Well, first off, that God created the universe; that it is well designed for life; that humanity is an important part of that creation; and that humans are vulnerable to temptation. Forget the Fall: the story of the serpent shows that humans out of the box can make shortsighted decisions that go horribly wrong.

But what’s the cause of this tendency to sin, if it isn’t a result of one bad choice in the Fall? The answer is surprisingly deep: it’s a fundamental flaw in the decision making process, a mathematical consequence of how we make decisions in a world where things change as a result of our choices.

Artificial intelligence researchers often model how we make choices using Markov decision processes – the idea that we can model the world as a sequence of states – I’m at my desk, or in the kitchen, without a soda – in which we can take actions – like getting a Coke Zero from the fridge – and get rewards.

Ah, refreshing.

Markov decision processes are a simplification of the real world. They assume time steps discretely, that states and actions are drawn from known sets, and the reward is a number. Most important is the Markov property: the idea that history doesn’t matter: only the current state dictates the result of an action.

Despite these simplifications, Markov decision processes expose many of the challenges of learning to act in the world. Attempts to make MDP more realistic – assuming time is continuous, or states are only partially observable, or multidimensional rewards – only make the problem more challenging, not less.

Hm, I’ve finished that soda. It was refreshing. Time for another?

Good performance at MDPs is hard because we can only observe our current state: you can’t be at two places or two times at once. The graph of states of an MDP is not a map of locations you can survey, but a set of possible moments in time which we may or may not reach as a result of our choices.

In an earlier essay, I described navigating this graph like trying to traverse a minefield, but it’s worse, since there’s no way to survey the landscape. The best you can do is to enumerate the possible actions in your current state and model what might happen, like waving a metal detector over the ground.

Should I get a Cherry Coke Zero, or a regular?

This kind of local decision making is sometimes called reactive, because we’re just reacting to what’s right in front of us, and it’s also called greedy, because we’re choosing the best actions out of the information available in the current state, despite what might come two or three steps later.

If you took the wrong path in a minefield, even if you don’t get blown up, you might go down a bad path, forcing you to backtrack … or wandering into the crosshairs of the badguys hiding in a nearby bunker. A sequence of locally good actions can lead us to a globally suboptimal outcome.

Excuse me for a moment. After drinking all those sodas, I need a bio break.

That’s the problem of local decision making: if you exist in a just very slightly complicated world – say, one where the locally optimal action of having a cool fizzy soda can lead to a bad outcome three steps later like bathroom breaks and a sleepless night – then those local choices can lead you astray.

The most extreme example is a Christian one. Imagine you have two choices: a narrow barren road versus a lovely garden path. Medieval Christian writers loved to show that the primrose path led straight to the everlasting bonfire, whereas the straight and narrow led to Paradise.
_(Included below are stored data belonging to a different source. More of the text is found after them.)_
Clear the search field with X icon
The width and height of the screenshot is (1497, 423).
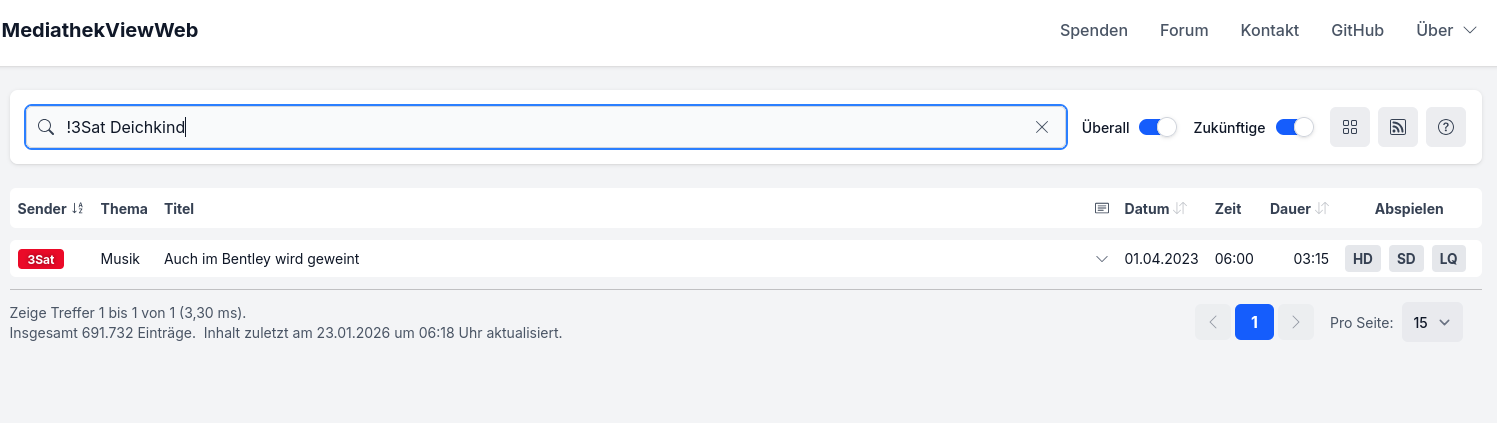[1041, 127]
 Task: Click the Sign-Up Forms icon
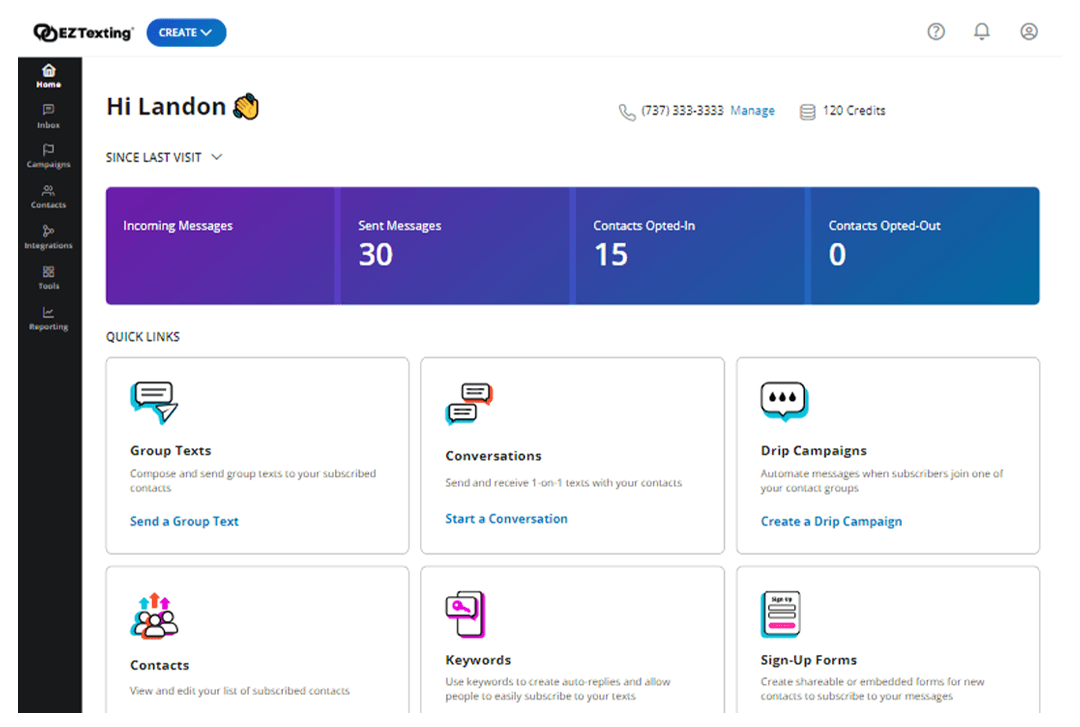(x=780, y=614)
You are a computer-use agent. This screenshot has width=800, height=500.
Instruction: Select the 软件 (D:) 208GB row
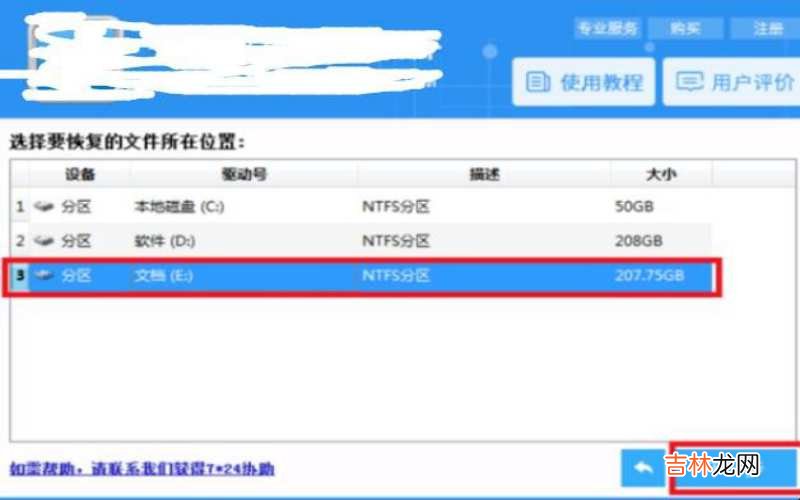361,241
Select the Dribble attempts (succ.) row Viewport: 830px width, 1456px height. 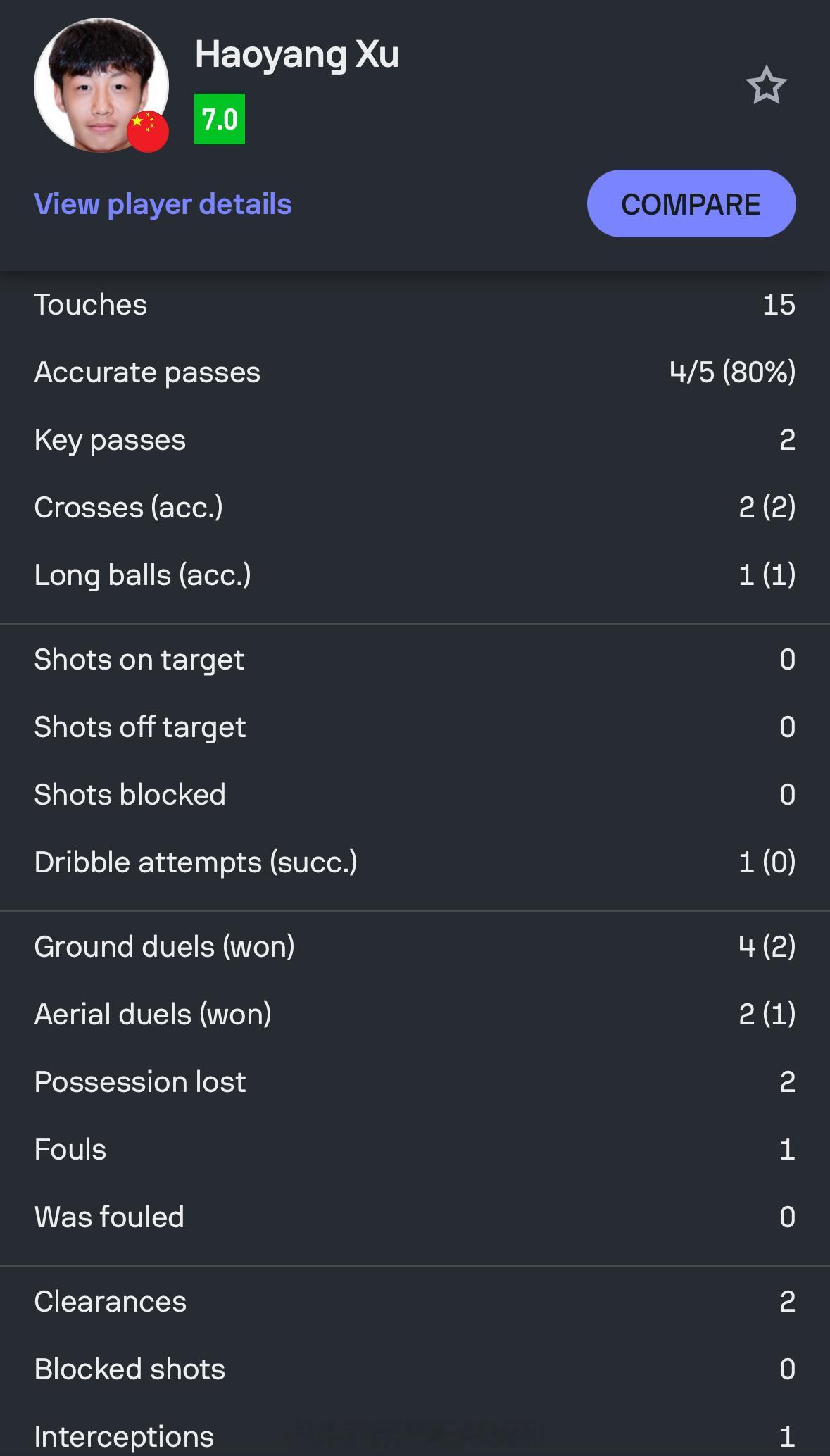pyautogui.click(x=415, y=862)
Or, back to the Garden of Eden, where eating the apple gave immediate knowledge and long-term punishment, and not eating it would have kept them in good grace with God. This is a simple two-stage, two-choice Markov decision process, in which the locally optimal action leads to a worse reward.

The solution to this problem is to not use a locally greedy policy operating over the reward given by each action, but to instead model the long-term reward of sequences of actions over the entire space, and to develop a global decision policy which takes in account the true ultimate value of each action.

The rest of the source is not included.